海の近くにお住まいの読者様にとって、潮風によるサビや腐食の悩みは尽きないものですよね。「そろそろエコキュートを導入したいけれど、潮風ですぐに壊れてしまわないか心配」「海から少し離れているけれど、我が家も特別な対策が必要なのかな」と不安を感じている方も多いのではないでしょうか。
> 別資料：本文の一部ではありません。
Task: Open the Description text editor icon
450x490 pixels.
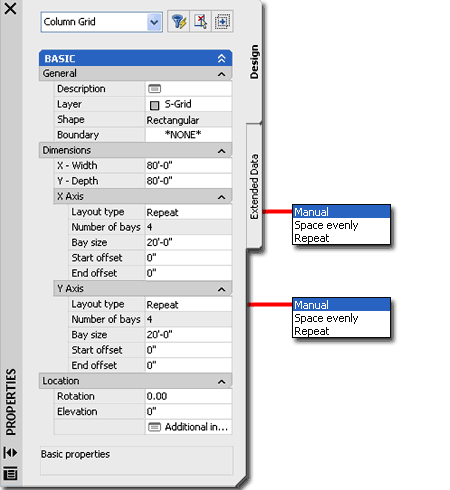Action: pyautogui.click(x=155, y=89)
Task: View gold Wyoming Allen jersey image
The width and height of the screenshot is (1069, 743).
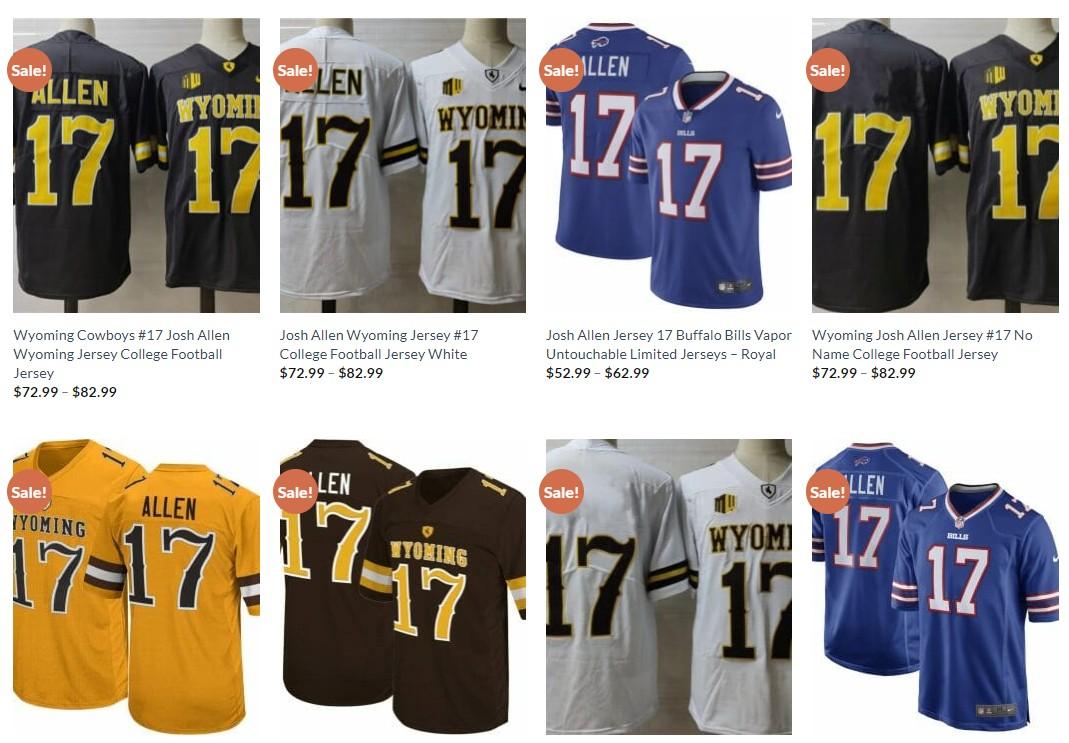Action: point(136,587)
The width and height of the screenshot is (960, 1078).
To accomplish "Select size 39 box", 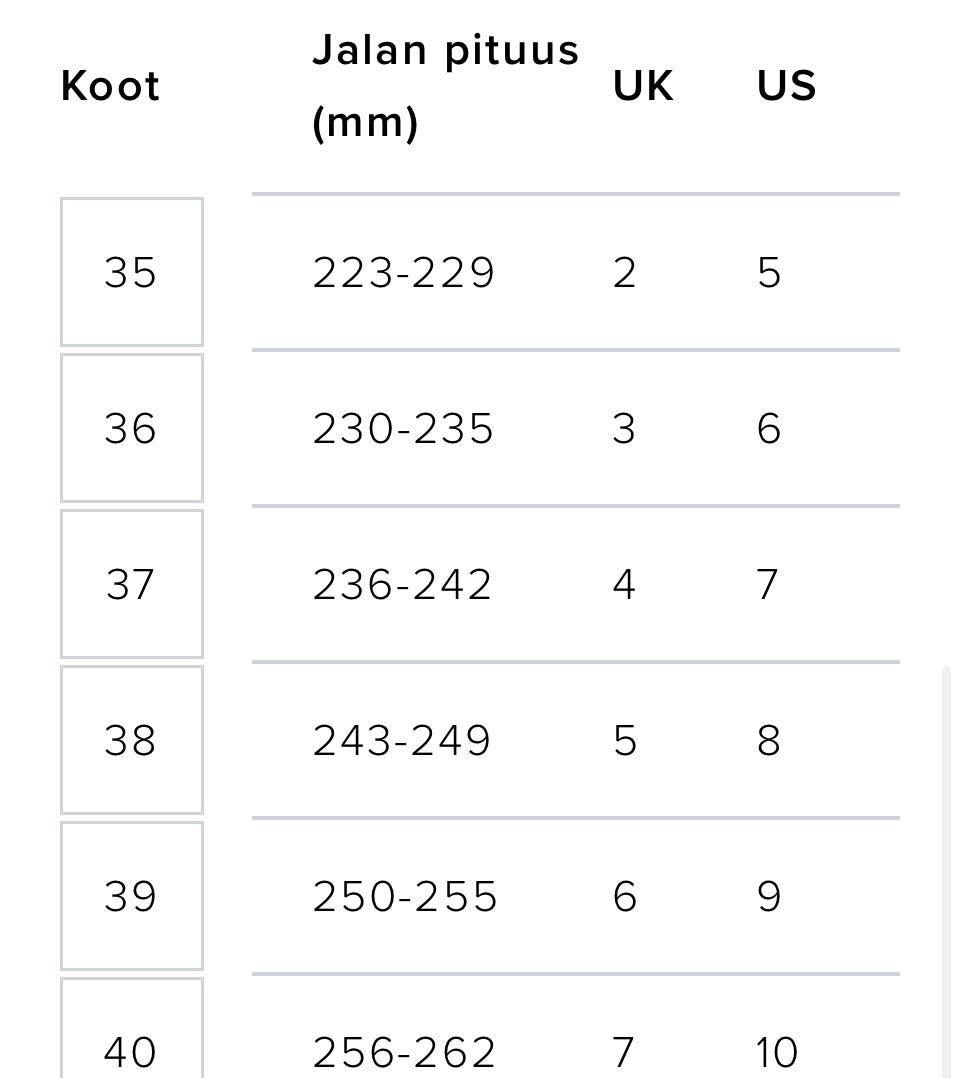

潮風に含まれる塩分は、金属にとって大敵です。特に外に置くヒートポンプユニットやタンクは、適切な対策をしていないと、本来の寿命よりも早く不具合や故障を引き起こしてしまうことがあります。今回は、塩害がエコキュートに与える影響の原因から、地域に応じた正しい機種の選び方、そして日常でできる効果的な防錆対策まで、わかりやすく丁寧に解説します。

エコキュートに塩害が起きる原因とリスク

海風に乗って運ばれてくる塩分を含んだ空気(塩分粒子)は、金属表面に付着することで激しいサビを引き起こします。なぜ、沿岸部の給湯器はこれほど影響を受けやすいのでしょうか。その仕組みを確認しておきましょう。

1. ヒートポンプの熱交換器や外装への塩分付着

エコキュートのヒートポンプユニットは、ファンを回して外気を大量に取り込んで熱エネルギーを作り出しています。このとき、空気中の塩分も一緒に吸い込んでしまうため、内部のアルミ製のフィン(熱交換器)や金属製の外装パネルに塩分が蓄積しやすくなります。

2. サビの進行による冷却・加熱効率の低下

金属部分に塩分が付着したまま放置されると、湿気と反応してサビが急速に広がります。フィンが腐食して穴が空いたり、内部の配管にダメージが及んだりすると、熱交換の効率が著しく低下し、「お湯が十分にわかない」「電気代が無駄にかかる」といったトラブルに直結します。さらに重度な腐食が進むと、冷媒ガスが漏れて完全に稼働しなくなる恐れもあります。

自宅のエリアは大丈夫?塩害地域の目安と判断基準

「うちの地域は海からどれくらい離れていれば安心なんだろう」と疑問に思いますよね。一般的に、塩害対策が必要になるエリアは海からの距離や潮風の状況によっていくつかの段階に分けられています。

塩害地と重塩害地の違い

  • 重塩害地:海岸線からおよそ500メートル以内のエリアです。常に直接潮風にさらされるため、非常に厳しい環境となります。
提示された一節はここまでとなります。